> INSTRUCTION: Pick out each line of the data below that contains the word "Where", and copy those lines out in full.
--- START OF PROVIDED ENTRIES ---
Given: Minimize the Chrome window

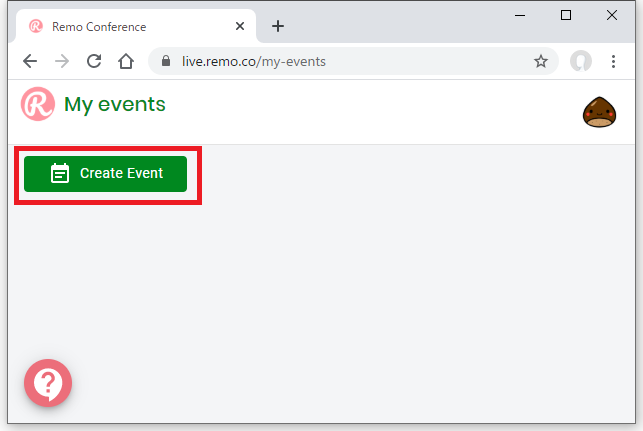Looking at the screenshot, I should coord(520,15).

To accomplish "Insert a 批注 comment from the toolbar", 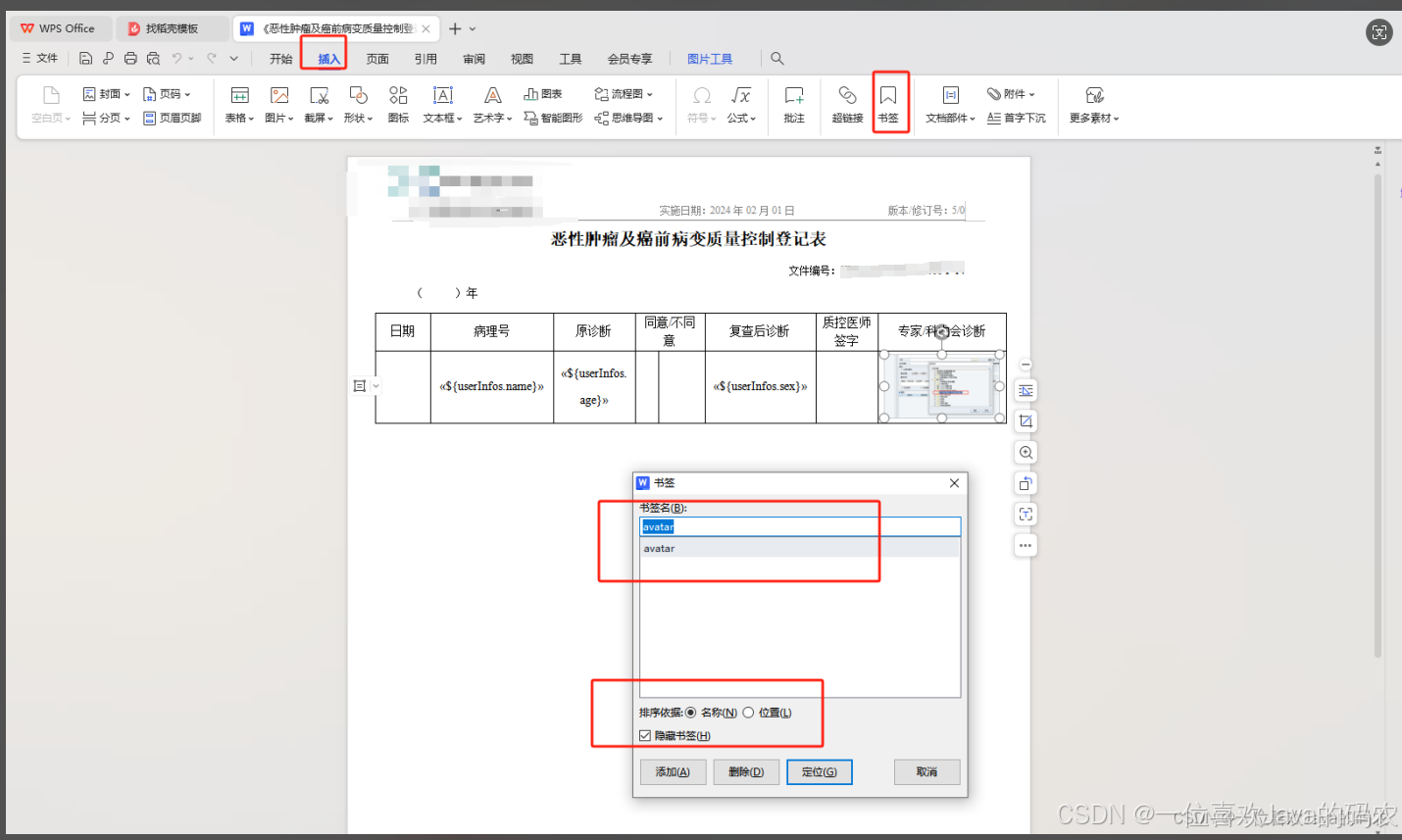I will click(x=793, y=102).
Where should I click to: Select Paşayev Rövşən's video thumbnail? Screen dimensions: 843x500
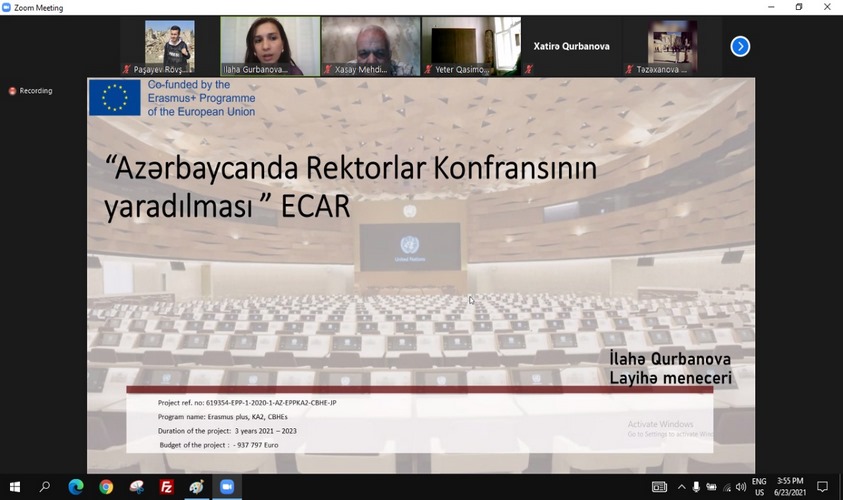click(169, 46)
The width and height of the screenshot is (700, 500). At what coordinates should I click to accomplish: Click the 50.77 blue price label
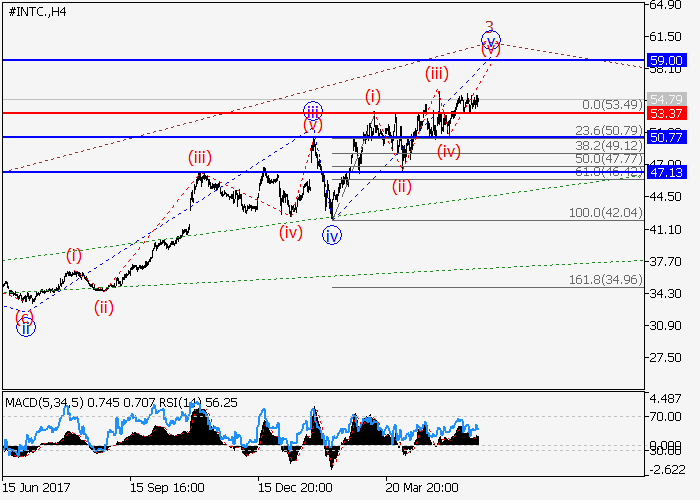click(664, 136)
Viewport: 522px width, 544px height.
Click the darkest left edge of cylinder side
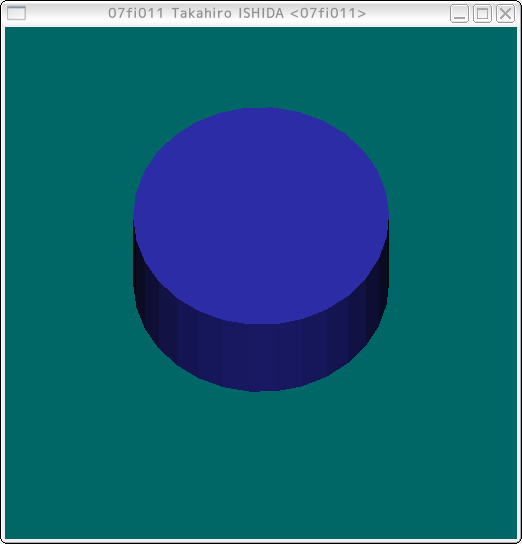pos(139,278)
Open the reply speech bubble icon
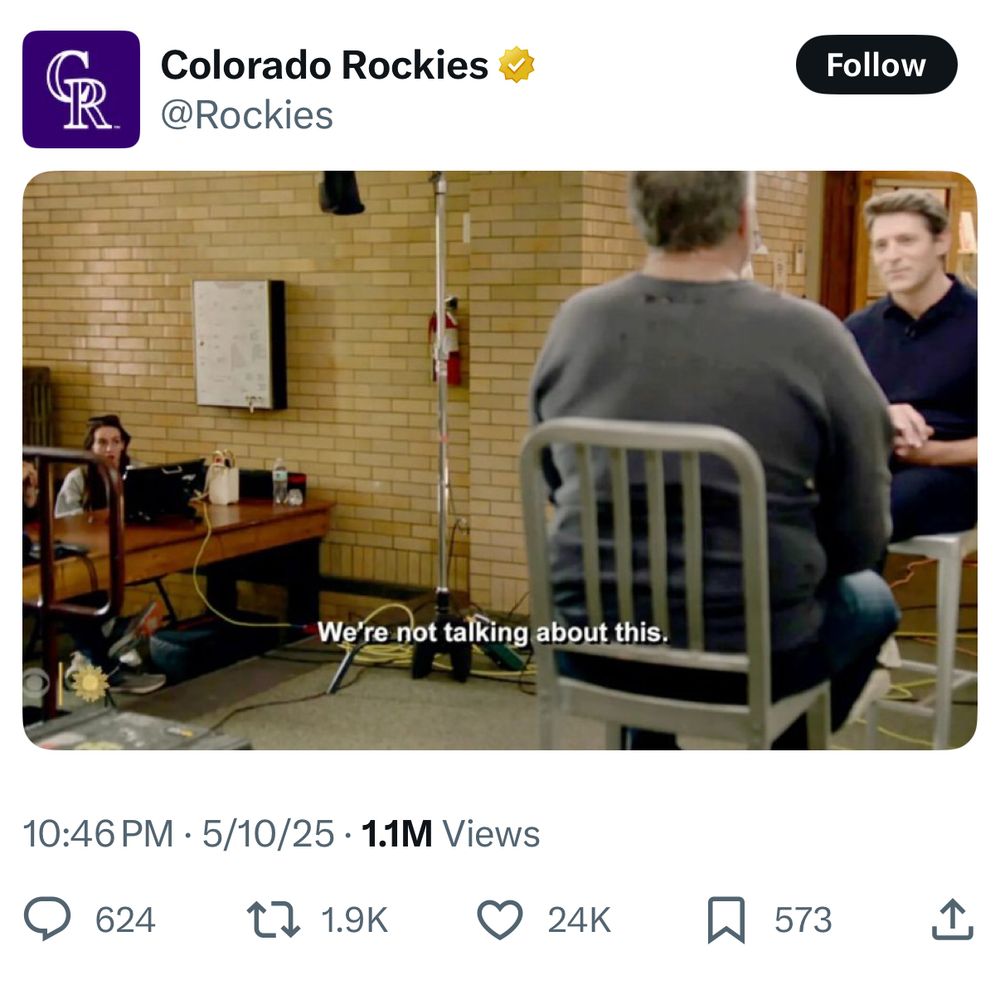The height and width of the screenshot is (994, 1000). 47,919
--- END OF PROVIDED ENTRIES ---
--- START OF PROVIDED ENTRIES ---
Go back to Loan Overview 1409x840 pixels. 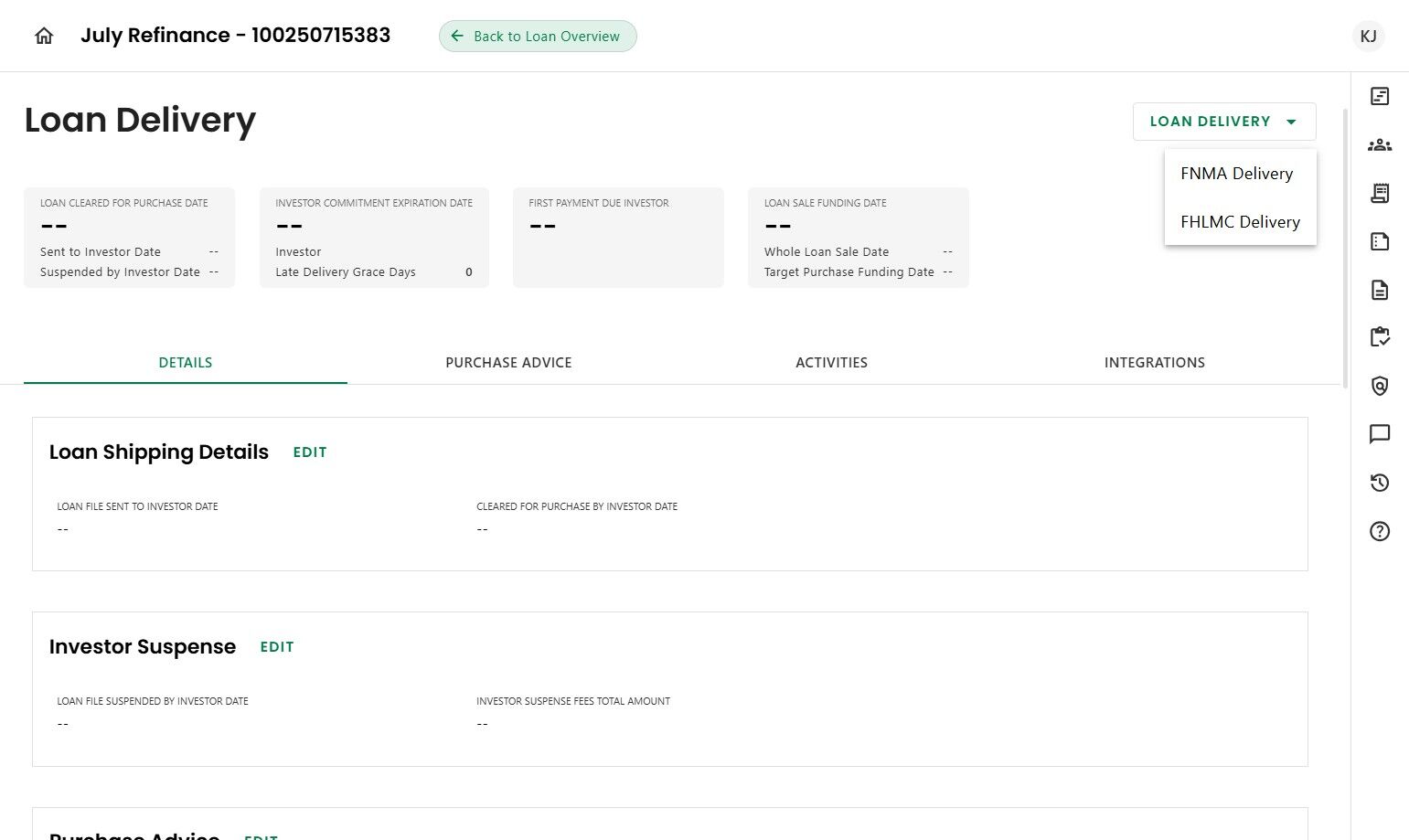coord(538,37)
--- END OF PROVIDED ENTRIES ---
--- START OF PROVIDED ENTRIES ---
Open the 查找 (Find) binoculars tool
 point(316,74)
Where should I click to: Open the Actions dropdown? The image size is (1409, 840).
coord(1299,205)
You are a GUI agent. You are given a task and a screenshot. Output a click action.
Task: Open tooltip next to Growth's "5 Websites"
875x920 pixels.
--- END OF PROVIDED ENTRIES ---
> PROBLEM SOLUTION:
Where should I click to: Select Paşayev Rövşən's video thumbnail? Screen dimensions: 843x500
Where should I click to: Open the Actions dropdown? The image size is (1409, 840).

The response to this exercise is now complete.